-- BEGIN Materials provided --

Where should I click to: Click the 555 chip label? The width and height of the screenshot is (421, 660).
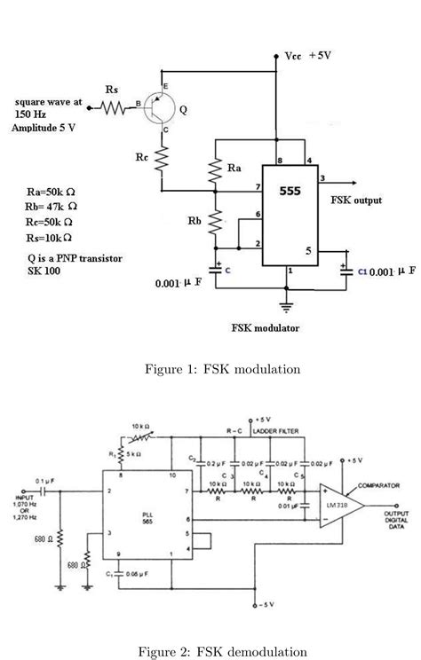(290, 192)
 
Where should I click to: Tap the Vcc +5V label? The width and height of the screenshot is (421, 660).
(308, 56)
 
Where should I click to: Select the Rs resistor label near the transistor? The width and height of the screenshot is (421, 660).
(112, 90)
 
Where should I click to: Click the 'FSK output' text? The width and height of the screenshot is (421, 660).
(356, 200)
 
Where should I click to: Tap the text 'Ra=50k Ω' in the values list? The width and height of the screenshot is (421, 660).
(51, 192)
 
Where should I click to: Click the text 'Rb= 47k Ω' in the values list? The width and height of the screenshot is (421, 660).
(51, 207)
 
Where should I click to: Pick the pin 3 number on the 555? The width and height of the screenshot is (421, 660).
(322, 177)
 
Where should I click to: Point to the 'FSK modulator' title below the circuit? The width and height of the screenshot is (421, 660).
(266, 327)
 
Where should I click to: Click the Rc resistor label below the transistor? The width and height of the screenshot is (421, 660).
(142, 158)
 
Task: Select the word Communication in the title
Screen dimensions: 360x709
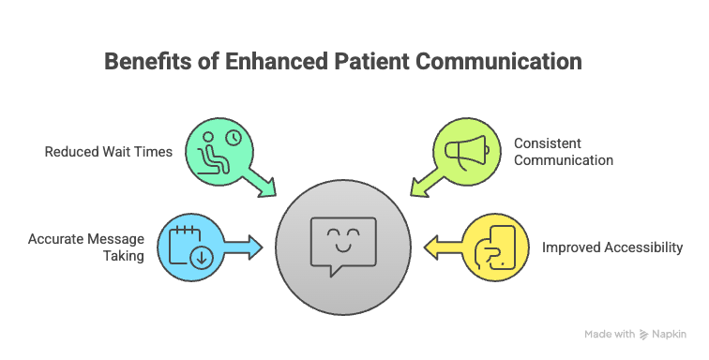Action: (x=502, y=63)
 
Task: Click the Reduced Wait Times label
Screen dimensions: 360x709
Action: (x=108, y=151)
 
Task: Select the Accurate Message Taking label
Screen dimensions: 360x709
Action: (x=87, y=248)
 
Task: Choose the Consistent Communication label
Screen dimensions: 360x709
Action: (x=563, y=152)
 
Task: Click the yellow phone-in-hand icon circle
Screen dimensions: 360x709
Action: (x=493, y=248)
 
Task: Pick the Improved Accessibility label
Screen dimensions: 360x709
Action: (x=612, y=248)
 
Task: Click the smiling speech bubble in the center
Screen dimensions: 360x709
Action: (x=343, y=245)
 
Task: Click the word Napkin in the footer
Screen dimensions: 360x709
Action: (x=672, y=334)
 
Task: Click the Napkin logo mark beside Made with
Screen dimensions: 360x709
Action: (x=644, y=334)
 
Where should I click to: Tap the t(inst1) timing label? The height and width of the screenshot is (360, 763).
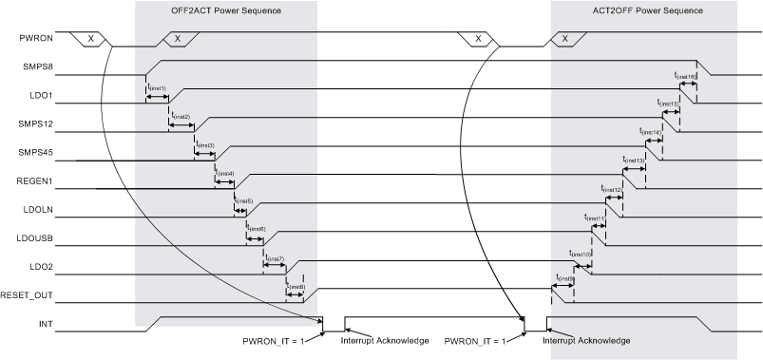click(158, 87)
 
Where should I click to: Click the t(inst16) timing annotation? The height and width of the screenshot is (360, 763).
click(684, 74)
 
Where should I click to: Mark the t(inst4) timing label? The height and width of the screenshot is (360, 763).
click(225, 173)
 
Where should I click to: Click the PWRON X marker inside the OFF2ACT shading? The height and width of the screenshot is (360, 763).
click(178, 39)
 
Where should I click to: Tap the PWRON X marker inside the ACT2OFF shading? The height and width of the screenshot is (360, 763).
click(565, 39)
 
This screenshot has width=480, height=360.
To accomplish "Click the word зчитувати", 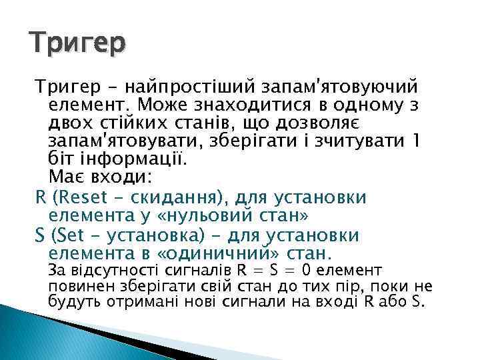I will [x=351, y=142].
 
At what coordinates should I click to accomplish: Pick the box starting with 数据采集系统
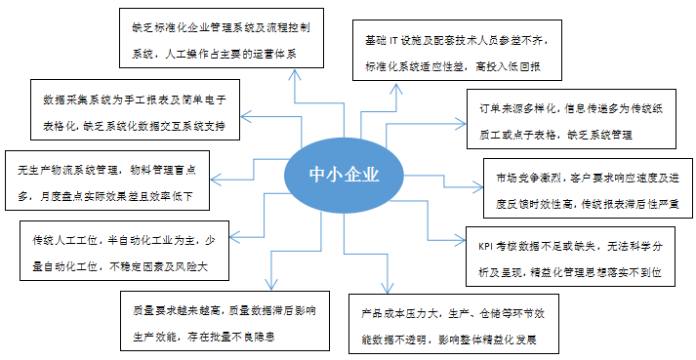(138, 109)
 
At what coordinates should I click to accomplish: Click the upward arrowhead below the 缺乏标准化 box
(293, 73)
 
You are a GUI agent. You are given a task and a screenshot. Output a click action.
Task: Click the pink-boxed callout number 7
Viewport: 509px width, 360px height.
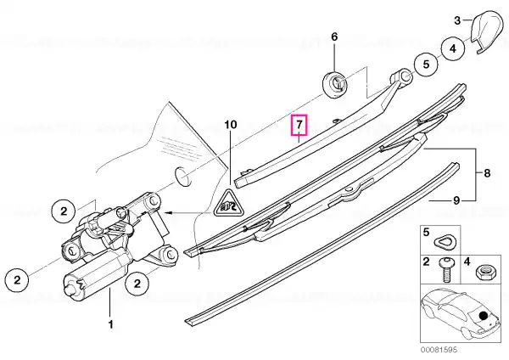point(299,125)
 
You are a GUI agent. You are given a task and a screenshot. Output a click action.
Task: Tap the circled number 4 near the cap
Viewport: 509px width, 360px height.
point(452,48)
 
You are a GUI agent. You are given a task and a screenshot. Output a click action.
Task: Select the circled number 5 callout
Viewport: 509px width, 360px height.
point(426,64)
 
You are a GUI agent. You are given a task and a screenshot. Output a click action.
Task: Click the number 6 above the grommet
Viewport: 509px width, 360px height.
point(334,37)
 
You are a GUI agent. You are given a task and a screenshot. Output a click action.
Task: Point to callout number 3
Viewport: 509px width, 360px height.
point(457,20)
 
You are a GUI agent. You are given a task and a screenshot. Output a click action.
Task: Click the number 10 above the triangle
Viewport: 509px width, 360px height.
point(231,125)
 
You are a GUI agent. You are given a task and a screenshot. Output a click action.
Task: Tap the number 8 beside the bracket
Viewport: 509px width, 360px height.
point(487,173)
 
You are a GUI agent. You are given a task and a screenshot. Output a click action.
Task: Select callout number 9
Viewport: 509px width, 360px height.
point(456,200)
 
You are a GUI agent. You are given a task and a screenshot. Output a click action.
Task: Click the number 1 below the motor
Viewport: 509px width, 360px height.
point(110,324)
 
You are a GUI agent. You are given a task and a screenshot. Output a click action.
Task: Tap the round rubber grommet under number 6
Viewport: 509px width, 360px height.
point(334,84)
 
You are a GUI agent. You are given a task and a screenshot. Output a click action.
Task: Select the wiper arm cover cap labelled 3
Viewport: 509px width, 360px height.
point(486,32)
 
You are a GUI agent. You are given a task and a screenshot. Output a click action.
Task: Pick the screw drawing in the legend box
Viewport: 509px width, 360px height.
point(447,270)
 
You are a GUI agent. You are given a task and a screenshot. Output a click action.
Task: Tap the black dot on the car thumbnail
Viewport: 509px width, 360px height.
point(483,315)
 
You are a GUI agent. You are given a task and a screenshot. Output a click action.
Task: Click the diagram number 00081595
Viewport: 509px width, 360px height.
point(439,350)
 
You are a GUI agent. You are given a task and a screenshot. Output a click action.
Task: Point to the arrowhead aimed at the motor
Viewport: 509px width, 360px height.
point(167,213)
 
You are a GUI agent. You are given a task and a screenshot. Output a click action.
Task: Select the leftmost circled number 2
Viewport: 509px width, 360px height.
point(17,279)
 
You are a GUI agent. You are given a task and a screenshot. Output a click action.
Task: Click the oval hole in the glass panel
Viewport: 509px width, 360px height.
point(182,176)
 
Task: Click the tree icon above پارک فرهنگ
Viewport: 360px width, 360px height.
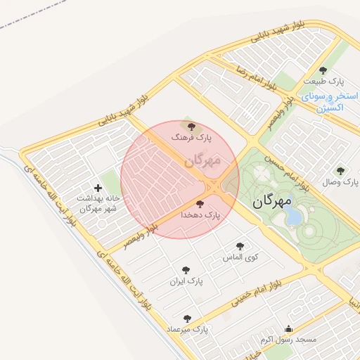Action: click(x=192, y=126)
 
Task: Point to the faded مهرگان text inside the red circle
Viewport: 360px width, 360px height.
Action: click(x=202, y=161)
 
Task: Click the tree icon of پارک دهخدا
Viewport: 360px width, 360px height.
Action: click(x=200, y=204)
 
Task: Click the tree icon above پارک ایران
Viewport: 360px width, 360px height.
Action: click(x=186, y=270)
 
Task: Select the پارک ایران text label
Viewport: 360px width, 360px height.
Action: click(x=186, y=281)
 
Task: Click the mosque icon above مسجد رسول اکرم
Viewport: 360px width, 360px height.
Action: click(x=288, y=328)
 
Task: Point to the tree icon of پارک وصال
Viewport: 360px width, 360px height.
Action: click(x=340, y=171)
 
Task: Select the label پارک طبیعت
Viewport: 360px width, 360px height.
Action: click(x=323, y=81)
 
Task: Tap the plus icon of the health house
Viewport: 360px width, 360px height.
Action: click(x=97, y=188)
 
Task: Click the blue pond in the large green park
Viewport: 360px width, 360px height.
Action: click(x=293, y=216)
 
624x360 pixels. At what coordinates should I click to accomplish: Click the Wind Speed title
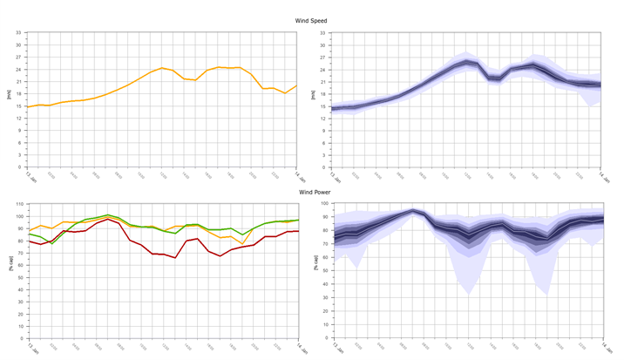[312, 19]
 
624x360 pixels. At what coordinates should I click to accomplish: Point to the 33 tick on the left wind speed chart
[19, 33]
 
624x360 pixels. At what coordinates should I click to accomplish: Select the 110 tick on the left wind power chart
[18, 205]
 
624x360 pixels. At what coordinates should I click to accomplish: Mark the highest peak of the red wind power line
[108, 219]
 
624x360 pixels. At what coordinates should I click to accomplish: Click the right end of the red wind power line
[298, 231]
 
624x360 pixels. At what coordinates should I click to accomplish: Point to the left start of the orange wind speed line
[28, 107]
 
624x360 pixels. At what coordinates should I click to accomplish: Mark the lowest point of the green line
[51, 242]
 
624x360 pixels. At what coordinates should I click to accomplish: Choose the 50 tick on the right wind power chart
[325, 272]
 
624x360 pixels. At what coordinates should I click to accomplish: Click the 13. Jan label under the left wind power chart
[30, 347]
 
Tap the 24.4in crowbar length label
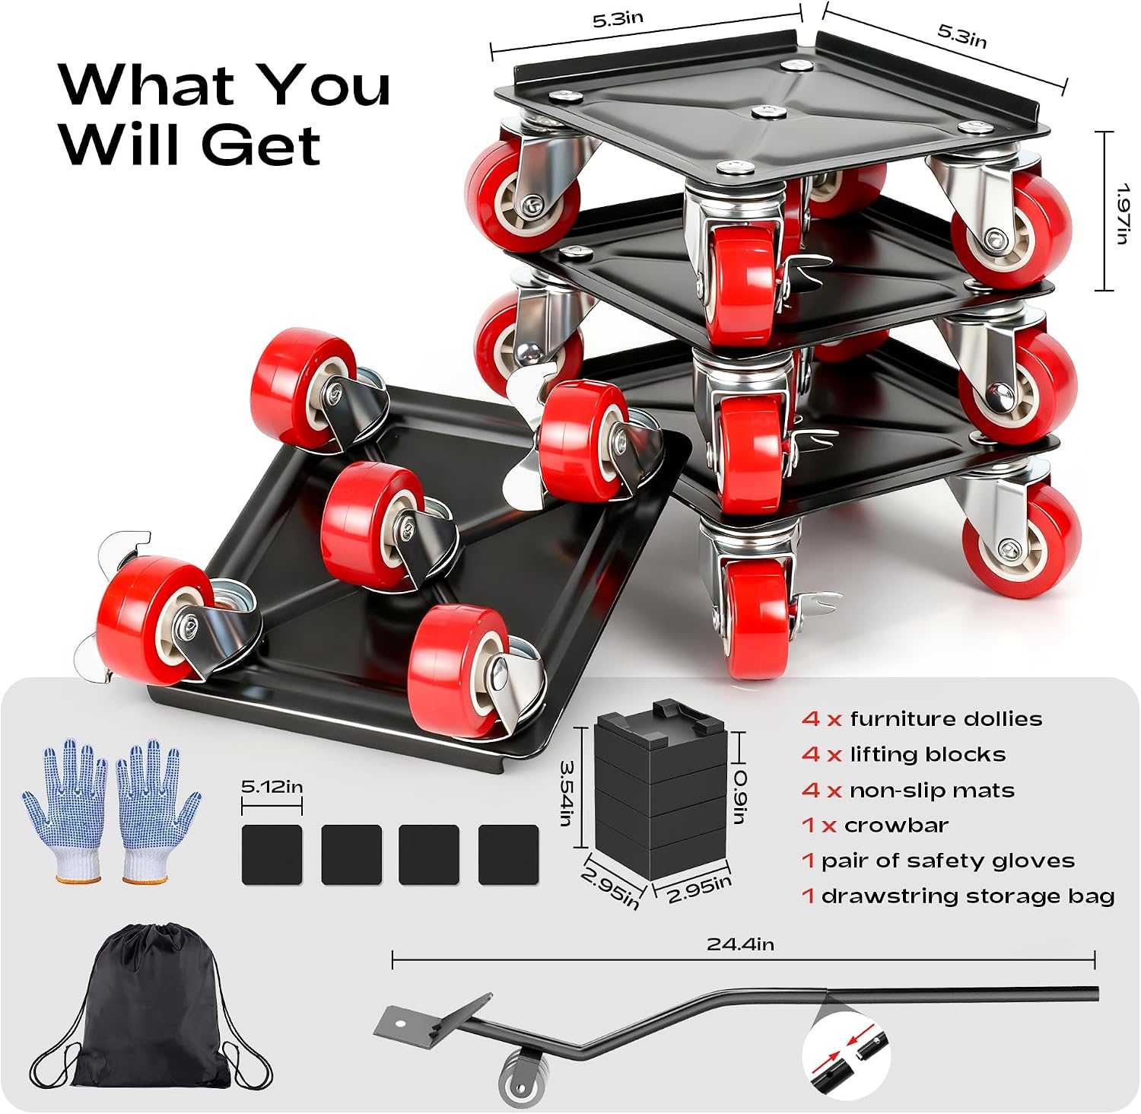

-- END Materials provided --

Update the data from the line containing "Where should I click to: Tap the t(inst1)" up to and including the line containing "click(178, 39)" by replacing "timing" with "clock" and leaving everything else unchanged. Give only those lines, and leave the pictures out.

Response below
Where should I click to: Tap the t(inst1) clock label? The height and width of the screenshot is (360, 763).
click(158, 87)
 
Where should I click to: Click the t(inst16) clock annotation? The height and width of the screenshot is (360, 763).
click(684, 74)
 
Where should I click to: Mark the t(inst4) clock label? The height and width of the screenshot is (360, 763).
click(225, 173)
 
Where should I click to: Click the PWRON X marker inside the OFF2ACT shading? The height and width of the screenshot is (360, 763).
click(178, 39)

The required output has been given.